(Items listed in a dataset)
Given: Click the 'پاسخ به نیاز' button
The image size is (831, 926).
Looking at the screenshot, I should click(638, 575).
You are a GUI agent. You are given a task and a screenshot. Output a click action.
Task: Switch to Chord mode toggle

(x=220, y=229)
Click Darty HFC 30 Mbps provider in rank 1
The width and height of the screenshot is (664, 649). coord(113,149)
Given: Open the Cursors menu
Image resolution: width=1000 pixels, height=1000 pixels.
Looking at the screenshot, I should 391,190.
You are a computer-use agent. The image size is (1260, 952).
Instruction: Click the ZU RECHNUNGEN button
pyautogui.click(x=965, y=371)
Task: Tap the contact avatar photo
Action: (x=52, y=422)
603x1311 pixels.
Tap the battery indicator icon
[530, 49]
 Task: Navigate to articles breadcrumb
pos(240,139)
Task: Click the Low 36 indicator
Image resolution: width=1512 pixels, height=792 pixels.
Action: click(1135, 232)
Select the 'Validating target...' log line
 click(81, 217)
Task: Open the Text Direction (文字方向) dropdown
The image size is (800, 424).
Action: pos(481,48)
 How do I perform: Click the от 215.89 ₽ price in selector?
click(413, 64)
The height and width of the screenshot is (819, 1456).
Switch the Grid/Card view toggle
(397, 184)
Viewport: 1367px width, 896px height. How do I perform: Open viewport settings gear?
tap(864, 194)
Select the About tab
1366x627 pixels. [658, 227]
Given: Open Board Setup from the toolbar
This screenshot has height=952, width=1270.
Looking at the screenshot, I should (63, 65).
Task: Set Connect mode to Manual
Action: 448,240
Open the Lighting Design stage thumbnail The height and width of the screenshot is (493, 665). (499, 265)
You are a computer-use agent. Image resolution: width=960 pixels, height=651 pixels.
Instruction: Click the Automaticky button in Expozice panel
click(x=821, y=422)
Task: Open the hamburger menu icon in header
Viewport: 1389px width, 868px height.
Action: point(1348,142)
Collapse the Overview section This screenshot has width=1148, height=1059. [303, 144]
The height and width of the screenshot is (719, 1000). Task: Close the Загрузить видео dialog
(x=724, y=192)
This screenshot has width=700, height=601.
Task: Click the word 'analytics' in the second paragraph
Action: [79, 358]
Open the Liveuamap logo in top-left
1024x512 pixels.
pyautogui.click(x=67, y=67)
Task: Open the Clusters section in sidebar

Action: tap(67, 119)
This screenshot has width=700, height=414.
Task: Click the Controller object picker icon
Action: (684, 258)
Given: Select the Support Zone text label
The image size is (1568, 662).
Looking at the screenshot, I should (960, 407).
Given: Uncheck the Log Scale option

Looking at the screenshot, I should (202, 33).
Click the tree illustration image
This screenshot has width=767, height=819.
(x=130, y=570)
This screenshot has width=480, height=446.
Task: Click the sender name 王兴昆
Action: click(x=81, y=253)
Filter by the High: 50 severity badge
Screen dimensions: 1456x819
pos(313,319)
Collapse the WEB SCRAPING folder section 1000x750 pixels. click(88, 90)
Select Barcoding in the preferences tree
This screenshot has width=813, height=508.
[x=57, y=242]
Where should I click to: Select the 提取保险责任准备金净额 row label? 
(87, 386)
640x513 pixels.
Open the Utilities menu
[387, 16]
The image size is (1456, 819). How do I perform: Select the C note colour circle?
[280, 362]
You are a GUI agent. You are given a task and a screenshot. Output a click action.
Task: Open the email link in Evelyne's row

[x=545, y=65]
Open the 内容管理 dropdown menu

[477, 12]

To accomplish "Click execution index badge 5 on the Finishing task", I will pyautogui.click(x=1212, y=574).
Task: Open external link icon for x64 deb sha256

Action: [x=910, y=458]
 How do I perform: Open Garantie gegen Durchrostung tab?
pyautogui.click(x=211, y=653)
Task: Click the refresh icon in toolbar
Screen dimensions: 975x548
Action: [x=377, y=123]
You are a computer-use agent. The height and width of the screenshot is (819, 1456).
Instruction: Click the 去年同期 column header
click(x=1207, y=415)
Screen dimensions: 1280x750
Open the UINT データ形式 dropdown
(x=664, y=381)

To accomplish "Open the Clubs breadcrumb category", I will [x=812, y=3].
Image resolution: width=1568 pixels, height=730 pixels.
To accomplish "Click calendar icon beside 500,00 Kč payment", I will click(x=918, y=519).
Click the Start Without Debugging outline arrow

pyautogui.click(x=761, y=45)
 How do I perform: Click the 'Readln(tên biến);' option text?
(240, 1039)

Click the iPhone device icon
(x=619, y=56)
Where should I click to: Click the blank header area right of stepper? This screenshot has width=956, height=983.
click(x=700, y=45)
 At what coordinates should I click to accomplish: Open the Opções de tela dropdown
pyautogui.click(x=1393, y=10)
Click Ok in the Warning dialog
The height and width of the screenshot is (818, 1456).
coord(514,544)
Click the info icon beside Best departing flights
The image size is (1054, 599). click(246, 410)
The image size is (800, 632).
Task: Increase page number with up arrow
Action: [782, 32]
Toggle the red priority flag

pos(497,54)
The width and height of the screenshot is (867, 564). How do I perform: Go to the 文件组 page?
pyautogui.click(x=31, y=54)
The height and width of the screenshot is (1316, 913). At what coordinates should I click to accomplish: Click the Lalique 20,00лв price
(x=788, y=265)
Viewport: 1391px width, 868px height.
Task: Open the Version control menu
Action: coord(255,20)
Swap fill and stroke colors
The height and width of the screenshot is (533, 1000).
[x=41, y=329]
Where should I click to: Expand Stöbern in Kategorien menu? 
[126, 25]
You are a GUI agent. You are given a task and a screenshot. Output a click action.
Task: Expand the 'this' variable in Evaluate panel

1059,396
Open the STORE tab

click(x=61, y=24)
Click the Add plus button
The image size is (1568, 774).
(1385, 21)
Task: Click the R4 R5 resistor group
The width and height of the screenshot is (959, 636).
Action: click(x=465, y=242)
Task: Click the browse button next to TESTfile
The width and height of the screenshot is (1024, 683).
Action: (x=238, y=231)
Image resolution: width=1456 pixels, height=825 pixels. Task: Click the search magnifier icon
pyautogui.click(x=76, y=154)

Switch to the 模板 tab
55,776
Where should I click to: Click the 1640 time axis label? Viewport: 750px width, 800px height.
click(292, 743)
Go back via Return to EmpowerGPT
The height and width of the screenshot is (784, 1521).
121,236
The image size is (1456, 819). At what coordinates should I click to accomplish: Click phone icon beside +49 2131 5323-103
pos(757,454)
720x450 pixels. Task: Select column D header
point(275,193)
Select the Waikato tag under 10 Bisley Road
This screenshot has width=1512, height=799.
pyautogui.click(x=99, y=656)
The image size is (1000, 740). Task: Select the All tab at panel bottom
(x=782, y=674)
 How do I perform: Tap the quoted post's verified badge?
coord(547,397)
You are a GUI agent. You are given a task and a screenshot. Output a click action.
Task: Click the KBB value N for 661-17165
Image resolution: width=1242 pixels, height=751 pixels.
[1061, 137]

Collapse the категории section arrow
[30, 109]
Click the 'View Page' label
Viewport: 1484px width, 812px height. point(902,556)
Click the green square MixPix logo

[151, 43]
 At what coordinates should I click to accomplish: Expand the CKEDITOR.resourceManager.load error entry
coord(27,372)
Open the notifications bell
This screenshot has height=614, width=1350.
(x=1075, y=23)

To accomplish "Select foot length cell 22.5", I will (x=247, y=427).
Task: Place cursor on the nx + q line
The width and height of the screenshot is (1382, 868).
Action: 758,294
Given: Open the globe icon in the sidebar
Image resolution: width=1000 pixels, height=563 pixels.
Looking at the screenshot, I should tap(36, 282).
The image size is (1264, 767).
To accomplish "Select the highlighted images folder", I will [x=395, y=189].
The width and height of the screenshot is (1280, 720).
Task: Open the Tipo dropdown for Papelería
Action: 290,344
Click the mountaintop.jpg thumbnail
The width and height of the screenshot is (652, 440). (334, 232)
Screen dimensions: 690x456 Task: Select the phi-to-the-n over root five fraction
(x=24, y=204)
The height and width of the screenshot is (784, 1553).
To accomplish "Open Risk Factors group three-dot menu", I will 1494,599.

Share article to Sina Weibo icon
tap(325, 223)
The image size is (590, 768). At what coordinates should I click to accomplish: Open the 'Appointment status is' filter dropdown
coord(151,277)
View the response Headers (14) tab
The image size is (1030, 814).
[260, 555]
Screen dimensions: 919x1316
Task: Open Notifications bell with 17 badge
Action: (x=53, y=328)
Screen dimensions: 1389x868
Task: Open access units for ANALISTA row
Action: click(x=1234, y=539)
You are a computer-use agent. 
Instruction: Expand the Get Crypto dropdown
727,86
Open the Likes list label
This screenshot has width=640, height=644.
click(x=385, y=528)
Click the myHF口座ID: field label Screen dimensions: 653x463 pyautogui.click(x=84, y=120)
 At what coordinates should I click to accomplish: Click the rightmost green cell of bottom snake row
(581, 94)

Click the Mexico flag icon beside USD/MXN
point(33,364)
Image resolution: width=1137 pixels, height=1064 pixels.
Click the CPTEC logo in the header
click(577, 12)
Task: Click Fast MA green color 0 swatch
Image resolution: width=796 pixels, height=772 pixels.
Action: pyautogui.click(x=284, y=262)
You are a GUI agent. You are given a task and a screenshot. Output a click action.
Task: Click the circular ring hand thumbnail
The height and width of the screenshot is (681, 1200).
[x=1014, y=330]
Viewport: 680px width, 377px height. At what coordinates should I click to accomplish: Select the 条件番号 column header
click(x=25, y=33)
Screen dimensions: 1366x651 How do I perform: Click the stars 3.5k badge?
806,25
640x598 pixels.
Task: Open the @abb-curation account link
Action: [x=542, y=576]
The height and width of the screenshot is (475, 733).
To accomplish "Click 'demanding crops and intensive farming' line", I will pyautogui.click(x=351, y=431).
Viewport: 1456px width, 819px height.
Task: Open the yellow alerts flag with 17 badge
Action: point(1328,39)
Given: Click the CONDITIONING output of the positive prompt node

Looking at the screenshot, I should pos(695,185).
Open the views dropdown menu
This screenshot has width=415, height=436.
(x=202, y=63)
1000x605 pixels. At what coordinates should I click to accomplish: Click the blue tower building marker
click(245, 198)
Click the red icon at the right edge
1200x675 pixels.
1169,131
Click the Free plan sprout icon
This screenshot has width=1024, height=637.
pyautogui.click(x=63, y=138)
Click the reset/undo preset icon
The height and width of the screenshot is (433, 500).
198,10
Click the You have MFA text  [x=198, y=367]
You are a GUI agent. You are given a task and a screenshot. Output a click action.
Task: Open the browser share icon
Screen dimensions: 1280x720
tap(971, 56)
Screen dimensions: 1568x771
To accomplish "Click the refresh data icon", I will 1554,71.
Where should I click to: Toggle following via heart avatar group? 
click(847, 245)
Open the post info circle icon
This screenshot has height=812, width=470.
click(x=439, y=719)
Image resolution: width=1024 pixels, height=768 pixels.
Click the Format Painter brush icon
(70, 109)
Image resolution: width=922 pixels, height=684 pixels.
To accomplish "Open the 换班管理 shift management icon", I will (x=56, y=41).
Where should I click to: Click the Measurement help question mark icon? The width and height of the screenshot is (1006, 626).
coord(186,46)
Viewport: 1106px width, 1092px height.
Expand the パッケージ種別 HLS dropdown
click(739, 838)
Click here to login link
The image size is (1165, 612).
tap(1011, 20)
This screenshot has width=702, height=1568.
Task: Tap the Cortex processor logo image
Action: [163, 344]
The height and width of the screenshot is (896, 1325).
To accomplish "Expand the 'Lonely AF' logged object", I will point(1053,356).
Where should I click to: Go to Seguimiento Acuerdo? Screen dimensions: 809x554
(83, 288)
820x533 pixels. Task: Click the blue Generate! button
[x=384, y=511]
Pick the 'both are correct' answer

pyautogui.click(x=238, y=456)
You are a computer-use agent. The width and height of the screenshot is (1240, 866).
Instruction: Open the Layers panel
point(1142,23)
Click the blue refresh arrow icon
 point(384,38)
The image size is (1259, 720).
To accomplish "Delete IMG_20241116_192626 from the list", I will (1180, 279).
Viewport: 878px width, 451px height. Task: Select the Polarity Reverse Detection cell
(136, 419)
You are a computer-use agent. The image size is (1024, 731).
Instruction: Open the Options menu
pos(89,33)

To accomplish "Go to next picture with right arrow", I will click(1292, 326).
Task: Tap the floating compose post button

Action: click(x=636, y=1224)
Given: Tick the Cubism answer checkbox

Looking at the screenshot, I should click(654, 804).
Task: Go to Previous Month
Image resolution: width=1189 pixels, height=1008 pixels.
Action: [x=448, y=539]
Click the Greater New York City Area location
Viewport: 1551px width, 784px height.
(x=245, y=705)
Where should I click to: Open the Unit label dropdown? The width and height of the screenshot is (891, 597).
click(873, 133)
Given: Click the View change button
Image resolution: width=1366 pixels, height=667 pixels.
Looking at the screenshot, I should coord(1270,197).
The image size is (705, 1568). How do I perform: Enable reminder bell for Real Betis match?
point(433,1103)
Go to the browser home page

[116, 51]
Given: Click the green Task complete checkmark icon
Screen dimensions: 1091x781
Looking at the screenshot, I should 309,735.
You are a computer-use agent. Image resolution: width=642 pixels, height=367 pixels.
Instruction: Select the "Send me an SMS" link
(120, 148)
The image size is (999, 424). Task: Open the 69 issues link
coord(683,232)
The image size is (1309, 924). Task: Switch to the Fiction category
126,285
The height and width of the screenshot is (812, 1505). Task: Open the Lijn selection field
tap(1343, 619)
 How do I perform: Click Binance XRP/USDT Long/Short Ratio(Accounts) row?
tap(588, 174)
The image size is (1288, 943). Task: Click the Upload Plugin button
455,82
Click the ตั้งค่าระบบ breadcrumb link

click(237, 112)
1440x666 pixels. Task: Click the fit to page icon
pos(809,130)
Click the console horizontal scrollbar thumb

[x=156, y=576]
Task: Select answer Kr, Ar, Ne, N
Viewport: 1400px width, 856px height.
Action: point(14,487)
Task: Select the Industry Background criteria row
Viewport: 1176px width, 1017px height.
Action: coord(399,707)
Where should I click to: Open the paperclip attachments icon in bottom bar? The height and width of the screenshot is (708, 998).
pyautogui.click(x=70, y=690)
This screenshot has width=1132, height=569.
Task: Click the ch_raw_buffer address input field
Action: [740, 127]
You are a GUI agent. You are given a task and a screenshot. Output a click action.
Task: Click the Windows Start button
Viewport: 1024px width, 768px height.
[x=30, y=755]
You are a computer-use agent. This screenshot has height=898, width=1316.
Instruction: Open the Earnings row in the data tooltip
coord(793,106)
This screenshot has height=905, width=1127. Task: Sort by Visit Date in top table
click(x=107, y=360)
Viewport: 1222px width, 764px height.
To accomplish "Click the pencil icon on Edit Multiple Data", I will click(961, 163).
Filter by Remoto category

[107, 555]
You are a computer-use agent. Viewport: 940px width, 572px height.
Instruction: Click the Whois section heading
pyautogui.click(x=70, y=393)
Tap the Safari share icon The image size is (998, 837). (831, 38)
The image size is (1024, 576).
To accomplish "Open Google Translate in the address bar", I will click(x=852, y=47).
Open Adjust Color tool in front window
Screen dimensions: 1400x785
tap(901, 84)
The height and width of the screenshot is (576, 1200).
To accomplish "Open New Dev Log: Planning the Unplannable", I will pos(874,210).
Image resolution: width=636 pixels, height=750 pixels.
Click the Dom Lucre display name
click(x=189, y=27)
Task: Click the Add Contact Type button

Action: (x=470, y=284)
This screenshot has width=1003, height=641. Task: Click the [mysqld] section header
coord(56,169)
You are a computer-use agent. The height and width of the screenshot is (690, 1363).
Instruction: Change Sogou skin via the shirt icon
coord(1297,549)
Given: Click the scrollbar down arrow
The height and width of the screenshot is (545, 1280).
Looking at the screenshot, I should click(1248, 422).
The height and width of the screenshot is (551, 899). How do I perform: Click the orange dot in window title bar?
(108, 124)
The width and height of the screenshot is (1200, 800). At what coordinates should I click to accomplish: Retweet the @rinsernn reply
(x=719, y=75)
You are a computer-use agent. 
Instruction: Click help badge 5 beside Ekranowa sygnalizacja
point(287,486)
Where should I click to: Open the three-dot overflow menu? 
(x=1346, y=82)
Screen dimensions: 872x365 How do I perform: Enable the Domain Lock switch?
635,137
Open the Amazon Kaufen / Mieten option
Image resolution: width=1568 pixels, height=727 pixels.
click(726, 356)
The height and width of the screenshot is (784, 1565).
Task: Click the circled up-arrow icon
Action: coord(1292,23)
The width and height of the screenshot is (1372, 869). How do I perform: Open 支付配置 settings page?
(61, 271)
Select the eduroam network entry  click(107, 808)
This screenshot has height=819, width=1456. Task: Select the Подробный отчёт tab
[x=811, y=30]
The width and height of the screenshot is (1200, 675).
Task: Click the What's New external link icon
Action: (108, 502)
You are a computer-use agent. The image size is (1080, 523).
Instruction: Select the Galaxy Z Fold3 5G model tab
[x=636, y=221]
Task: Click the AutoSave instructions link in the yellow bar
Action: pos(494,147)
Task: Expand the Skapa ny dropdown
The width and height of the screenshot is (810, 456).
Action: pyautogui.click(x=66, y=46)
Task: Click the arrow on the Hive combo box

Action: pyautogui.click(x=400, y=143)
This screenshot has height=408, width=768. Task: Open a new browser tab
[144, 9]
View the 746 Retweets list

:: Work to do ::
Repeat the lines from the line with "The image size is (1264, 767)." up to and including the line with "(x=24, y=204)", swapping "thumbnail" for "preview" and keeping everything else the same.

:: Solved problem ::
The image size is (1264, 767).
To accomplish "Select the highlighted images folder", I will [x=395, y=189].
The width and height of the screenshot is (1280, 720).
Task: Open the Tipo dropdown for Papelería
Action: 290,344
Click the mountaintop.jpg preview
The width and height of the screenshot is (652, 440). (334, 232)
Screen dimensions: 690x456 Task: Select the phi-to-the-n over root five fraction
(x=24, y=204)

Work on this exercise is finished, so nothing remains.